2. Contract and registry layer¶
GenerateRequest/GenerateResult/RunReport- registry / presets / validation
- model alias resolution
This layer answers "is the request valid?" and "what final execution config should be used?"
3. Engine and dispatch layer¶
OmniEngineJobQueueRequestBatcherInMemoryJobStore/RedisJobStoreController
This layer owns:
- unified sync and async entry points
- local queueing and job lifecycle
- batching
- deciding whether a request stays local or is forwarded to a remote worker
4. Executor layer¶
There are currently three execution paths:
| execution_mode | Meaning |
|---|---|
modular |
component-oriented path for migrated families |
legacy_call |
wrapper path around existing Diffusers pipelines |
subprocess |
external script / repository-driven execution such as FlashTalk |
ModelSpec.execution_mode decides which path the engine takes.

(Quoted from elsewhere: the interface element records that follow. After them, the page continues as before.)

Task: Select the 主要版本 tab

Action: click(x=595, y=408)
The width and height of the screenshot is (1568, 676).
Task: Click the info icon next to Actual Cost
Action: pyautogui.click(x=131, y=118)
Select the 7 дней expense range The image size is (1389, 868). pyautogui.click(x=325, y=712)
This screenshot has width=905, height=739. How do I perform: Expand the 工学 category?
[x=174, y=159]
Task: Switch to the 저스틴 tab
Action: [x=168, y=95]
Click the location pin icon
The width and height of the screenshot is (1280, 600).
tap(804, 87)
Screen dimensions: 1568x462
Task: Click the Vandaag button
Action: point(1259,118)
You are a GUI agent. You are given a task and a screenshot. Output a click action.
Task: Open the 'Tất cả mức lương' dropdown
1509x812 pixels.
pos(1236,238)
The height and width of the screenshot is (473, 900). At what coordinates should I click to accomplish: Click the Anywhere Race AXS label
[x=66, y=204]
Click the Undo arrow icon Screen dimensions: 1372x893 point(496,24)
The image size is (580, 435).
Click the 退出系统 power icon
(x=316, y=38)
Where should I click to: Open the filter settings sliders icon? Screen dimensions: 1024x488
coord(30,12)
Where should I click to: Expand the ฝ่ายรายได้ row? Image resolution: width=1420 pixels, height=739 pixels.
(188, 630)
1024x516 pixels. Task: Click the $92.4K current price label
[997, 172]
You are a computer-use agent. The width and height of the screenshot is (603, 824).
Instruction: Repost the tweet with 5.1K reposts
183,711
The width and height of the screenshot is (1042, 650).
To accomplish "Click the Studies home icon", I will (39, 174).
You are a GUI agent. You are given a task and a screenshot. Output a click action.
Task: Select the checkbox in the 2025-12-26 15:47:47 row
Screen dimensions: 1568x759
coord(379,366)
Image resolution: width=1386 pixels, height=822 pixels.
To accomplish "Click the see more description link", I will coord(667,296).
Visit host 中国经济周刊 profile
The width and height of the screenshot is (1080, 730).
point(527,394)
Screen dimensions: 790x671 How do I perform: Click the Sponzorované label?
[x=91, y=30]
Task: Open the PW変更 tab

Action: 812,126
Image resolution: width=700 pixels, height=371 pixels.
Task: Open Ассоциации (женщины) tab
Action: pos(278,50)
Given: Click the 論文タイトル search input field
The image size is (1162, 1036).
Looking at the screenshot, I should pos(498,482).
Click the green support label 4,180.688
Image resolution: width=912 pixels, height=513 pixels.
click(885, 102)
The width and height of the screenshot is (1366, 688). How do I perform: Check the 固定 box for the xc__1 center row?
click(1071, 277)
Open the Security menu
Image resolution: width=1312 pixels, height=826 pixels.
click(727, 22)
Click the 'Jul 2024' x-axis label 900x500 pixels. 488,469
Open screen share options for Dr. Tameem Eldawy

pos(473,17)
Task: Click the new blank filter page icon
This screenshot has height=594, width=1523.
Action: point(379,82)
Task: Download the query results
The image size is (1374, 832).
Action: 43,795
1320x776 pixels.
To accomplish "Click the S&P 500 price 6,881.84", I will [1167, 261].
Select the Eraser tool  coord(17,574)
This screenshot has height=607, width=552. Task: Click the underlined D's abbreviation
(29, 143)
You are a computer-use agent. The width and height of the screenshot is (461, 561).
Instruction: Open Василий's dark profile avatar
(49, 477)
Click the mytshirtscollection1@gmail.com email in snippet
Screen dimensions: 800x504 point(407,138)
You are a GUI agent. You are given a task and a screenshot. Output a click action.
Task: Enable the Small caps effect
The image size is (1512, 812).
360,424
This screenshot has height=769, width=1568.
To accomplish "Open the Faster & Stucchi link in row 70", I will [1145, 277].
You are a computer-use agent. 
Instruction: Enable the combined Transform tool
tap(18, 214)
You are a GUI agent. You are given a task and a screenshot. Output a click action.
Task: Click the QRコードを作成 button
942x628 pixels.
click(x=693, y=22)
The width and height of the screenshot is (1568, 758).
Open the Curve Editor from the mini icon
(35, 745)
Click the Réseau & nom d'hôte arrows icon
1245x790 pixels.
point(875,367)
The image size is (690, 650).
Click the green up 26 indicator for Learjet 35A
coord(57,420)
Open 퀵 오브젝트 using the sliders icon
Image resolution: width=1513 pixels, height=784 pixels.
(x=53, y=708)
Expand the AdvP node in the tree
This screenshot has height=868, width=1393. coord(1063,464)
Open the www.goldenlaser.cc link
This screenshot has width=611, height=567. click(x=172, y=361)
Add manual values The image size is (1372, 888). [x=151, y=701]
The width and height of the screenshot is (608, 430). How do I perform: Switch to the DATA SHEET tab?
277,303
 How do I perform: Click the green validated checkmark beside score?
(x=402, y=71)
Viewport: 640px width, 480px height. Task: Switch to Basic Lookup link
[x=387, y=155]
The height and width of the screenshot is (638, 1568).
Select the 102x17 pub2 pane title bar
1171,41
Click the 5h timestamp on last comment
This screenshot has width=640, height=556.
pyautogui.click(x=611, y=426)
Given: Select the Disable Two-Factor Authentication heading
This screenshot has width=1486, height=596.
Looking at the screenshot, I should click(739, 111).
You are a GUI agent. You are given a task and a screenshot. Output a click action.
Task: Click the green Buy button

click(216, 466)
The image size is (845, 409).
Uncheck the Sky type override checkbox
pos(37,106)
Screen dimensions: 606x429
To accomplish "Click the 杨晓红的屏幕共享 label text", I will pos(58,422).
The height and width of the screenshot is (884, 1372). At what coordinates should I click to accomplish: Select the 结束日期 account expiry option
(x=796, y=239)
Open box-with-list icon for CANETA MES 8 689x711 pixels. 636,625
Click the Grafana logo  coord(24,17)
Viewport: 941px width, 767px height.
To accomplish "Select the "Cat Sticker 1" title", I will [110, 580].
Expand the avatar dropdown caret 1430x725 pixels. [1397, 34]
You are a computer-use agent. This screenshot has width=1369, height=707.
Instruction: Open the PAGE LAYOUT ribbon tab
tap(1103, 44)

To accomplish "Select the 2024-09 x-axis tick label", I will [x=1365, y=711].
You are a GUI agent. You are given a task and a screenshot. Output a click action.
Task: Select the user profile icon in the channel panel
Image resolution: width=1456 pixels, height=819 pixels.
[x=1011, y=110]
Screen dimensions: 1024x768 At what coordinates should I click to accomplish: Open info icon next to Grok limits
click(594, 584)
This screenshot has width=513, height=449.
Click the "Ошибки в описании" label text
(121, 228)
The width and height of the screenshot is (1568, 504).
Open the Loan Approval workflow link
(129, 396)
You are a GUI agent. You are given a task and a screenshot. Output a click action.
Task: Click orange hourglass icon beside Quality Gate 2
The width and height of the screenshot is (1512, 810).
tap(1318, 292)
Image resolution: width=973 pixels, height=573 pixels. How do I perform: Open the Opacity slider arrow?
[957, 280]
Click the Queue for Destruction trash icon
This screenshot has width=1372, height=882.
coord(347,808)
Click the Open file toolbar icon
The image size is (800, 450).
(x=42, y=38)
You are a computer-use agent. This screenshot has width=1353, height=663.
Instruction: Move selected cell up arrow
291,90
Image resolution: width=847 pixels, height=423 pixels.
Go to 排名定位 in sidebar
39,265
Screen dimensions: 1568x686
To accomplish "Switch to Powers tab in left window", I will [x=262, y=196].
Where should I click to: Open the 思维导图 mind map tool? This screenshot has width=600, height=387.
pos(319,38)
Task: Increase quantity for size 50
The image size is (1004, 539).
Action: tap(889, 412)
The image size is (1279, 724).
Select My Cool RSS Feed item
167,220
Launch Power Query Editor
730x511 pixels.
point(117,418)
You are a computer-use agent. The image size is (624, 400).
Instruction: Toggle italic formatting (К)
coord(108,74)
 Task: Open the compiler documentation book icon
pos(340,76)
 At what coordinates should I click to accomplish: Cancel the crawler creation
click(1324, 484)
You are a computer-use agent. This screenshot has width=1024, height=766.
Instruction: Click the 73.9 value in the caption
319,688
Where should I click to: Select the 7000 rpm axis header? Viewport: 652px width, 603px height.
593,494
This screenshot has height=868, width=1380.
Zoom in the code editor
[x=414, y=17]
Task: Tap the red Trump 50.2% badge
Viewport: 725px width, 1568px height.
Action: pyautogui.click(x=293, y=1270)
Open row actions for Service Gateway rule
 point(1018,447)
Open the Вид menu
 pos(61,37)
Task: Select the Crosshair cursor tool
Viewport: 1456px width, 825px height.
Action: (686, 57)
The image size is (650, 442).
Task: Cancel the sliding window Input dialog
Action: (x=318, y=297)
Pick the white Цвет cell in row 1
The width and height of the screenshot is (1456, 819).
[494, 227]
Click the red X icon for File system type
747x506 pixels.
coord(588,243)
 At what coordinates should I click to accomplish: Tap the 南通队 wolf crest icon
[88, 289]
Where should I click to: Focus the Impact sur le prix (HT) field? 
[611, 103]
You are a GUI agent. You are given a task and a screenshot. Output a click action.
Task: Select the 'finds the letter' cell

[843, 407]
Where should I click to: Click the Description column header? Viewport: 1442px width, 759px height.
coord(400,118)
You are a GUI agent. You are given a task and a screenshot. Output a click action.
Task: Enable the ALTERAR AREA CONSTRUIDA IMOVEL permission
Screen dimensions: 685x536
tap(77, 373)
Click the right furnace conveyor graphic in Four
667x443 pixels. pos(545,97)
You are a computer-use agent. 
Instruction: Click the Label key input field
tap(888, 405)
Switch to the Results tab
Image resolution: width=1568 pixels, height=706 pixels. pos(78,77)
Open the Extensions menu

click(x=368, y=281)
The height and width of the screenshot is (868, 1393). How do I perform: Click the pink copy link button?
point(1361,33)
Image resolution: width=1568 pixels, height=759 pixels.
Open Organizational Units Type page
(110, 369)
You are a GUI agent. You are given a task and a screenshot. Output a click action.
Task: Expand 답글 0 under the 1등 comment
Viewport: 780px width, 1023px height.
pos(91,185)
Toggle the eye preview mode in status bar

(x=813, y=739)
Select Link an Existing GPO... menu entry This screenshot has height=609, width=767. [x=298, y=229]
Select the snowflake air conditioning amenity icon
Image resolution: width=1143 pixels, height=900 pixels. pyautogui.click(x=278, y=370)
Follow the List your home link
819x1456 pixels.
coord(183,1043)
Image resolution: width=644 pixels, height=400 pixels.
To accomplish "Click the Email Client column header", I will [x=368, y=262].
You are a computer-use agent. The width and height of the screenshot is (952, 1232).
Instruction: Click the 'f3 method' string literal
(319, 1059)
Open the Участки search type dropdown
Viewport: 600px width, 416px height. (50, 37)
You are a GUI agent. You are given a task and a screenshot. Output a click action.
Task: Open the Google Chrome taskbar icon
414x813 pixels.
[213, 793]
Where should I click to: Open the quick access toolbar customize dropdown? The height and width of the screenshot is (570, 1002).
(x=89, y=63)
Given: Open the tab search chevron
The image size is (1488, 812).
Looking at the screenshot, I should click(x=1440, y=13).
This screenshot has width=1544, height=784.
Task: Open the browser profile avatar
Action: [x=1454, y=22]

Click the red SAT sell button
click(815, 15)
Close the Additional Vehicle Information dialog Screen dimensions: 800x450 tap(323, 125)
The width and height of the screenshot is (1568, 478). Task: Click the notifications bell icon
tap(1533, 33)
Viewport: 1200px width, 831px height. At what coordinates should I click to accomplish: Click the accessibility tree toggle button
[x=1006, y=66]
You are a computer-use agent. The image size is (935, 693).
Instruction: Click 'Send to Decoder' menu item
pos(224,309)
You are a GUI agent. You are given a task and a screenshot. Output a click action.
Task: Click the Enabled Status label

5. Model / launcher / backend layer¶
- model-family implementations live under
src/omnirt/models/ - launchers handle
python / torchrun / accelerate - backends wrap device and compile behavior
This is also where OmniRT applies:
device_map/devices- legacy official optimization switches
- quantization / layerwise casting / TeaCache
6. Observability layer¶
RunReport- Prometheus metrics
- trace recorder plus OTLP exporter
- SSE / WebSocket / Realtime event streams
This layer makes one execution visible both inside the response and outside the process.
Synchronous execution path¶
- the interface layer builds
GenerateRequest - validation resolves the model, task, and config
OmniEngine.run_sync()selects either a local executor or a remote worker- the executor runs the model and returns
GenerateResult - telemetry fills
RunReport
Asynchronous execution path¶
POST /v1/generatewithasync_run=true- the engine creates a job and writes it to JobStore
- the queue, batcher, and controller process the job
- events are continuously appended to the job stream
- clients consume the job through
GET /v1/jobs/{id}, SSE, WebSocket, or the trace route
Distributed extension points¶
Extension points already implemented:
- gRPC worker transport
Controllerrouting to remote workersRedisJobStore- OTLP/HTTP trace export
Still intentionally lightweight:
- the gRPC transport is a minimal unary RPC transport, not a full control plane
- backend support is intentionally focused on
CUDA / Ascend / cpu-stub; there is noROCm / XPUsupport plan
Stable public contracts¶
The most important stable public surfaces are:
GenerateRequestGenerateResultRunReport.schema_version
Executors, middleware, and launchers can continue to evolve internally, but these three should remain backward compatible whenever possible.